In 1984, when he was 16, Craig auditioned for the National Youth Theatre and moved to London for the summer. A friend of his father’s lent him a house on Ladbroke Road, in Notting Hill. Craig performed, on and off, with the National Youth Theatre for the next six years while he went through drama school. The theater’s director, Edward Wilson, became a mentor. Wilson and his partner, Brian Lee, a set designer, let Craig look after their house. He became the theater’s handyman. He painted the offices. In 1991, Craig was cast to play a racist South African soldier in The Power of One, a commercial and critical flop starring Stephen Dorff. Craig was 23. He was paid 18,000 pounds. “Which was a fucking fortune. I mean, a fortune,” Craig told me. “I spent every single penny of it.” No one had ever told him about taxes, assuming that he would never earn enough to owe any. (It took him five years to pay off the bill.)
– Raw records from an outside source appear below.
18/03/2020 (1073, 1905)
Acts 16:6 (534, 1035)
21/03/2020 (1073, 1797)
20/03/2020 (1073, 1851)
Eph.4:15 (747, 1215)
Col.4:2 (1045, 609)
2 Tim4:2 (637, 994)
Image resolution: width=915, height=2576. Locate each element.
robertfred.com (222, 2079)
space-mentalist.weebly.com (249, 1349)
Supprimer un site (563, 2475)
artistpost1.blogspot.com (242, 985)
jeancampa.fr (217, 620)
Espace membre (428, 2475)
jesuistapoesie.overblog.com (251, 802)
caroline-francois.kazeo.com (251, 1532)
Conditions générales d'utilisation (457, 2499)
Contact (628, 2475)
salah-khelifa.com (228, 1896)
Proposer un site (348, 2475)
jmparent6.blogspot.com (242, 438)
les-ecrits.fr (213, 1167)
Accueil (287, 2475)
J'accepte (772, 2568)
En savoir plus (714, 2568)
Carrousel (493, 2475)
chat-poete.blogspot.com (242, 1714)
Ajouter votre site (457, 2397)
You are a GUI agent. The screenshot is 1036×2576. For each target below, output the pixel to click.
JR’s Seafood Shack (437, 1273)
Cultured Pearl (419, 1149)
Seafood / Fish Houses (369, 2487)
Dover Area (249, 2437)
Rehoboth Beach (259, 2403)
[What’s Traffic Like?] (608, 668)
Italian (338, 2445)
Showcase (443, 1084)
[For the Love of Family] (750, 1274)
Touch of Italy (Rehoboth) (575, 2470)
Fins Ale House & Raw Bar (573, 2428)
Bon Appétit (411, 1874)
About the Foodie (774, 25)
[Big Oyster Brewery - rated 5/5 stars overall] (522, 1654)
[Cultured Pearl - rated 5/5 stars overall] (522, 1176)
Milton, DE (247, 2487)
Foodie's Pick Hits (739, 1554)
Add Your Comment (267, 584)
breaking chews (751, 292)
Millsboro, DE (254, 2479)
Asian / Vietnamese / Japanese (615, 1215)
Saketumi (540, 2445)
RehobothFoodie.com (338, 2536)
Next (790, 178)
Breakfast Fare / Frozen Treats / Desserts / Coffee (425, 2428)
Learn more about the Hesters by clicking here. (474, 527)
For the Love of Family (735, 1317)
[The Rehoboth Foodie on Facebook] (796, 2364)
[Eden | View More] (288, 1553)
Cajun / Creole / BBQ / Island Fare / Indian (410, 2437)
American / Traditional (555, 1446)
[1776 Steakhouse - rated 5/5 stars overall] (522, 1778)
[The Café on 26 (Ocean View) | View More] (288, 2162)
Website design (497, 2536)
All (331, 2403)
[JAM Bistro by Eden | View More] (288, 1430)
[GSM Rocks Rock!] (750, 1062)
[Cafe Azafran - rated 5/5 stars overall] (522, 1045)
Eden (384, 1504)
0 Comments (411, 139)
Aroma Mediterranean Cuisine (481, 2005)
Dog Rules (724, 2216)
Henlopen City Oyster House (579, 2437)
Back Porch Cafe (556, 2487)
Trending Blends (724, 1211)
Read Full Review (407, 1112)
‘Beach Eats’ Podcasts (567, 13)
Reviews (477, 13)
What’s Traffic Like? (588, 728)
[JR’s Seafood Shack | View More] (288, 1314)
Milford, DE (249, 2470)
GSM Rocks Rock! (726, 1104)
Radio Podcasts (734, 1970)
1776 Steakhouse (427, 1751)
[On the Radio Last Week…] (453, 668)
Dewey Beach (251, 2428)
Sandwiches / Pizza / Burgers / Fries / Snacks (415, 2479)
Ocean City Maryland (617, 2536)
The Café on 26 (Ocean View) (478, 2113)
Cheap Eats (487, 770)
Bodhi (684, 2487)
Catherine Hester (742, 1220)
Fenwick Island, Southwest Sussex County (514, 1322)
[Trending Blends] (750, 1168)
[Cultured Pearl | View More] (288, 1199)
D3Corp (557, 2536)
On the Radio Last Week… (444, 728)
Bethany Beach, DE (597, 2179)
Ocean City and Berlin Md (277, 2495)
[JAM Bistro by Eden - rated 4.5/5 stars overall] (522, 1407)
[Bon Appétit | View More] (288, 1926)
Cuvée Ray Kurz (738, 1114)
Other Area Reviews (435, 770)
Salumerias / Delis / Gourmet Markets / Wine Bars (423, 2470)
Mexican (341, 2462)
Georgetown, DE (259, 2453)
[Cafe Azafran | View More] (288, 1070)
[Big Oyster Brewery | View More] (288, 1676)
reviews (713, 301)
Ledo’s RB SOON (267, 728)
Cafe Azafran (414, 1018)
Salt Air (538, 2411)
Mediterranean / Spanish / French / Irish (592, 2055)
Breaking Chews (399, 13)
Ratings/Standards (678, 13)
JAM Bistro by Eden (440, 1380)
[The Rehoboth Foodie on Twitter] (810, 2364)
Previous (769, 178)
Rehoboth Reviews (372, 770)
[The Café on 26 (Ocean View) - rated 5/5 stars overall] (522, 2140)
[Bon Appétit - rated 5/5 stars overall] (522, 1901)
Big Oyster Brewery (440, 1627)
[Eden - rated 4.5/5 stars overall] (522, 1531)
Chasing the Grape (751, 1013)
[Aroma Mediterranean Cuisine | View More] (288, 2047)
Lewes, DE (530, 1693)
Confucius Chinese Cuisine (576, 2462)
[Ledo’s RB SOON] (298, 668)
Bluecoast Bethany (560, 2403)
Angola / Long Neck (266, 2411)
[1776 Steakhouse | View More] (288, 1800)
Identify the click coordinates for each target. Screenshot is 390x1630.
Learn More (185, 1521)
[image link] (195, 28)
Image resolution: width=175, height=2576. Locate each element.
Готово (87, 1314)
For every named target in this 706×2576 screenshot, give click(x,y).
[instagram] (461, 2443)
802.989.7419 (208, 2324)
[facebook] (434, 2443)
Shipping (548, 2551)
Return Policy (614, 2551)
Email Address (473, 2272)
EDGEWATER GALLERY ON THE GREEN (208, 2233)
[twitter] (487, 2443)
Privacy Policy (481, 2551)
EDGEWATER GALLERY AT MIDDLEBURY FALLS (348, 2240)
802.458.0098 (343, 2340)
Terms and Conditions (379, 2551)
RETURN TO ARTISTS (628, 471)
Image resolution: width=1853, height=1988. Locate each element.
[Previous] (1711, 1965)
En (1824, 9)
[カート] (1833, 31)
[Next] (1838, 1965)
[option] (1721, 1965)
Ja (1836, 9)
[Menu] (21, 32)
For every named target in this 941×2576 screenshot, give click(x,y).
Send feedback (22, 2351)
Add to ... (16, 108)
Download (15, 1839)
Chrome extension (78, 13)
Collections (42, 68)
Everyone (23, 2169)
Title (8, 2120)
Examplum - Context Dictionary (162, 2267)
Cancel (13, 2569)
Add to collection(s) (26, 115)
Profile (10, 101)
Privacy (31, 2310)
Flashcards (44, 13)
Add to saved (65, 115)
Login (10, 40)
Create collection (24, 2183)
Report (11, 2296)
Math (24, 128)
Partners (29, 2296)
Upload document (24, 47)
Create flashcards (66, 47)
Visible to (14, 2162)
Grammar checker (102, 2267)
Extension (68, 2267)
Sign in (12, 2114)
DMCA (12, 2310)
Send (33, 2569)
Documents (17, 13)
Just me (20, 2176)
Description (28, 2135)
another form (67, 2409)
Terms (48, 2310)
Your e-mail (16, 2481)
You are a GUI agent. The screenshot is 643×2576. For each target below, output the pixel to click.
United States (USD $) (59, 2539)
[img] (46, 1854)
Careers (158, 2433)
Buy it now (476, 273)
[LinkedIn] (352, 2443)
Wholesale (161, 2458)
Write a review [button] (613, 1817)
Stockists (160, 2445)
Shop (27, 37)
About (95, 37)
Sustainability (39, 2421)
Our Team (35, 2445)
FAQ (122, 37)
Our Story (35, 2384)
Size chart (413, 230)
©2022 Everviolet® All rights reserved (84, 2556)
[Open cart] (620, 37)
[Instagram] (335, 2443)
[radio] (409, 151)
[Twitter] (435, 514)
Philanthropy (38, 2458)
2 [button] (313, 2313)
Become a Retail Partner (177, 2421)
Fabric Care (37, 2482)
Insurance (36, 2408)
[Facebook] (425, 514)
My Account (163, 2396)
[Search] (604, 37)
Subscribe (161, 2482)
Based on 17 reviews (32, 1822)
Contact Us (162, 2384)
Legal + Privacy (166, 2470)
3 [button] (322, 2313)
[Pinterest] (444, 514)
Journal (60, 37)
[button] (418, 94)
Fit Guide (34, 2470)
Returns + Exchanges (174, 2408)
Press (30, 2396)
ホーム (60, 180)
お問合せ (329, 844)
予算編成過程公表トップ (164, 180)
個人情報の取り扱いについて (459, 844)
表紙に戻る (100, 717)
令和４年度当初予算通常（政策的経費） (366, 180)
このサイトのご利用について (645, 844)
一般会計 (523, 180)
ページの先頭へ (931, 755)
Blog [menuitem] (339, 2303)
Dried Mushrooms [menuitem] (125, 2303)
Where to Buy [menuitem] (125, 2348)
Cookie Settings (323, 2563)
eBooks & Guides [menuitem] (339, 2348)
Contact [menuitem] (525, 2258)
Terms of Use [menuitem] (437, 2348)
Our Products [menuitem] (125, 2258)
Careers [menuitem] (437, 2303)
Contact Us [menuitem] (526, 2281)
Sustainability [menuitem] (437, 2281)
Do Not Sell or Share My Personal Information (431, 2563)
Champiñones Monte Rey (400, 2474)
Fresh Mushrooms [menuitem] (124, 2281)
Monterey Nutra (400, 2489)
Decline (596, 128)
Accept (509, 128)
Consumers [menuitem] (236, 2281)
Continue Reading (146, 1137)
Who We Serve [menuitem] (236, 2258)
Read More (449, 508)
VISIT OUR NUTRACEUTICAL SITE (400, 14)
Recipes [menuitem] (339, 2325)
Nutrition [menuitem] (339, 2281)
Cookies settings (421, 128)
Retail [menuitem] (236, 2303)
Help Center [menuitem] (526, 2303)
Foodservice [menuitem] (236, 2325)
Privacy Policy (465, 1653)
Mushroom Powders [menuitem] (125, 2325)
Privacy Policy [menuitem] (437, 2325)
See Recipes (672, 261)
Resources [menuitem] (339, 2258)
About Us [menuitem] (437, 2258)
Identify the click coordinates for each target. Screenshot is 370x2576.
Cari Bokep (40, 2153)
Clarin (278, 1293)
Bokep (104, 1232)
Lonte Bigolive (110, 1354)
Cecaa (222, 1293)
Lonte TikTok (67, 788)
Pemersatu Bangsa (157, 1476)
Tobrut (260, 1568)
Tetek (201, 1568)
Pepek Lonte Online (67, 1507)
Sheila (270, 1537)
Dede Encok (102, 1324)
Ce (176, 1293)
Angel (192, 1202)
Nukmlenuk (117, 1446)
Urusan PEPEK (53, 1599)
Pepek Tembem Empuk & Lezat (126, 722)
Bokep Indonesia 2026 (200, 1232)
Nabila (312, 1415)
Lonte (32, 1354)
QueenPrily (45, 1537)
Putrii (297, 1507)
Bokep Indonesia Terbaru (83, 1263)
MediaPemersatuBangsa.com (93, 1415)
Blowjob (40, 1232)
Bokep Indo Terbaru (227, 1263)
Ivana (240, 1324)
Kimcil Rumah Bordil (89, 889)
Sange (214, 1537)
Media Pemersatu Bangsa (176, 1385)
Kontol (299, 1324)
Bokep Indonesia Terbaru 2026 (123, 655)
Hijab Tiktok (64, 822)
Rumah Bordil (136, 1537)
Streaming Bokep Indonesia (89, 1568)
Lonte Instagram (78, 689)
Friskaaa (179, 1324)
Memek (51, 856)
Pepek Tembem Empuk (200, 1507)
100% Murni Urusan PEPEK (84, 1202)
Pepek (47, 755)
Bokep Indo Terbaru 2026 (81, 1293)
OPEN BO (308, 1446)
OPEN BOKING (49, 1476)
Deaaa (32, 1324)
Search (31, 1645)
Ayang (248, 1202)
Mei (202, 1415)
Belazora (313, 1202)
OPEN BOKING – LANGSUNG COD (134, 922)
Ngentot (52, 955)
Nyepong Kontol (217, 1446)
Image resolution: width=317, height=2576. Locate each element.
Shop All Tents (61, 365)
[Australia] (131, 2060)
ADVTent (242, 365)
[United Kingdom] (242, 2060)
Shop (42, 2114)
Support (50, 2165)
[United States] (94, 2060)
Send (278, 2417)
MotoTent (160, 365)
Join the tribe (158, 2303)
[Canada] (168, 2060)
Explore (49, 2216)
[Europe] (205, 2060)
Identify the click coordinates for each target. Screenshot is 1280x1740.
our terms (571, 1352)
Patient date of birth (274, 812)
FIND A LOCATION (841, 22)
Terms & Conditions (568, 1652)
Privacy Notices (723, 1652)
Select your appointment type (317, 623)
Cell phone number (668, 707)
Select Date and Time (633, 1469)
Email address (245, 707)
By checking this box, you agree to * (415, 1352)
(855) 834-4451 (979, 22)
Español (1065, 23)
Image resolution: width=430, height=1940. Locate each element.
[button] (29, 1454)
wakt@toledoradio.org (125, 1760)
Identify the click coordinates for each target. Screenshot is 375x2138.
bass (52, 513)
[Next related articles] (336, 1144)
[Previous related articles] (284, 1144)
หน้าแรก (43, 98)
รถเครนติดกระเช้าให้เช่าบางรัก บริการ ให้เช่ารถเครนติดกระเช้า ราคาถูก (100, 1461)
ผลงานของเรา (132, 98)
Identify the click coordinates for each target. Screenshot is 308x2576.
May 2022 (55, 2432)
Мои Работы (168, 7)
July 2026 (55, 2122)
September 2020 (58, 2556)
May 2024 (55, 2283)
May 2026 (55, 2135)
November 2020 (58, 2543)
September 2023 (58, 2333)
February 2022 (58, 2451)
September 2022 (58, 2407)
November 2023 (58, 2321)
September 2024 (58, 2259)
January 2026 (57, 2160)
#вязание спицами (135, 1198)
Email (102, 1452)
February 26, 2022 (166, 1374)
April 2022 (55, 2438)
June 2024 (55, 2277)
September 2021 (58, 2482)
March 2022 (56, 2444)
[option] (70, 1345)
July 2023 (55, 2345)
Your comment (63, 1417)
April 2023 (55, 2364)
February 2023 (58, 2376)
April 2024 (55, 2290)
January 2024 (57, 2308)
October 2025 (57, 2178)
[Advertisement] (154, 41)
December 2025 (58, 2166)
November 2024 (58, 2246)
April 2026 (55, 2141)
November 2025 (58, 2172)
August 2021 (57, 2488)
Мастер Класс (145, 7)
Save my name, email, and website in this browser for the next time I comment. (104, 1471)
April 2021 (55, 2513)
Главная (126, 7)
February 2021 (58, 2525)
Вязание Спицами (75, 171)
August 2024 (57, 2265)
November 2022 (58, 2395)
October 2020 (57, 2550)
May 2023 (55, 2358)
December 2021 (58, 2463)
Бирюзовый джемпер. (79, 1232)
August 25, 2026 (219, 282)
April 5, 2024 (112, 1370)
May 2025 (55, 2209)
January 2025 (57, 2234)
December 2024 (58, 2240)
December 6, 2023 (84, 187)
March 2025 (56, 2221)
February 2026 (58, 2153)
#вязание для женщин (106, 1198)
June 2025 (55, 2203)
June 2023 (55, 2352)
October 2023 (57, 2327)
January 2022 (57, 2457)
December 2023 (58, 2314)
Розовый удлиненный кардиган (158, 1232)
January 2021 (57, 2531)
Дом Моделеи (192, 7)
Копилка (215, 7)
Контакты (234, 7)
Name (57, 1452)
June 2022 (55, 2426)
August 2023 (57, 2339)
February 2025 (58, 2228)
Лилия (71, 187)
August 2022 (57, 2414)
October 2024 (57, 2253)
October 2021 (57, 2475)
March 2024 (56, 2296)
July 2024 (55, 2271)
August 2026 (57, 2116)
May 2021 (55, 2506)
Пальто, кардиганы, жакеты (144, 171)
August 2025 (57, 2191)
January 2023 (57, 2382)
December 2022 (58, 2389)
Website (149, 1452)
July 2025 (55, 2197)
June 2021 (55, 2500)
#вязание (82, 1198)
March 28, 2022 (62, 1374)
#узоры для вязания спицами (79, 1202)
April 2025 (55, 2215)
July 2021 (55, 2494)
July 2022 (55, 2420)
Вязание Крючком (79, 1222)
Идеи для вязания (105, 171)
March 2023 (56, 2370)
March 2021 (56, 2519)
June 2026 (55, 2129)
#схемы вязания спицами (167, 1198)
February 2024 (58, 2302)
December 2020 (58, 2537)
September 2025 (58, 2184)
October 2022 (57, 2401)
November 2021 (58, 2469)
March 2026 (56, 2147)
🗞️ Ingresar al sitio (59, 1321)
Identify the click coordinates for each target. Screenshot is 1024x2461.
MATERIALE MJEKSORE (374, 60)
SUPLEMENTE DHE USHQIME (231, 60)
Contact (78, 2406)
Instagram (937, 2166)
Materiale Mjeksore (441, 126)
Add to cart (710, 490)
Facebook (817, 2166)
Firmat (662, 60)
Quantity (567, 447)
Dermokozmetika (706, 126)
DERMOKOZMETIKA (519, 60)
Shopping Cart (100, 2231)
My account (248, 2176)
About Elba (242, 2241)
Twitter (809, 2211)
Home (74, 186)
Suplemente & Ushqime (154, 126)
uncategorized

Going for auditions in London, Craig encountered plenty of young actors who were better educated or more comfortable in their skin. But what he lacked in polish he made up for in presence. “At the end of the day, we had to put a show on, and I can put a fucking show on,” he said. Craig talks about acting the way other people talk about jumping out of an airplane. “I love that leveling. When you’re standing backstage and you’re ready to go on.… You’re all looking at each other, and you’re all shitting yourselves. All bets are off.” He can’t wait to be out there. “That’s the drug,” he said. “It’s a place to be able to be out of control, to be completely out of control. But yet you have to be in control.”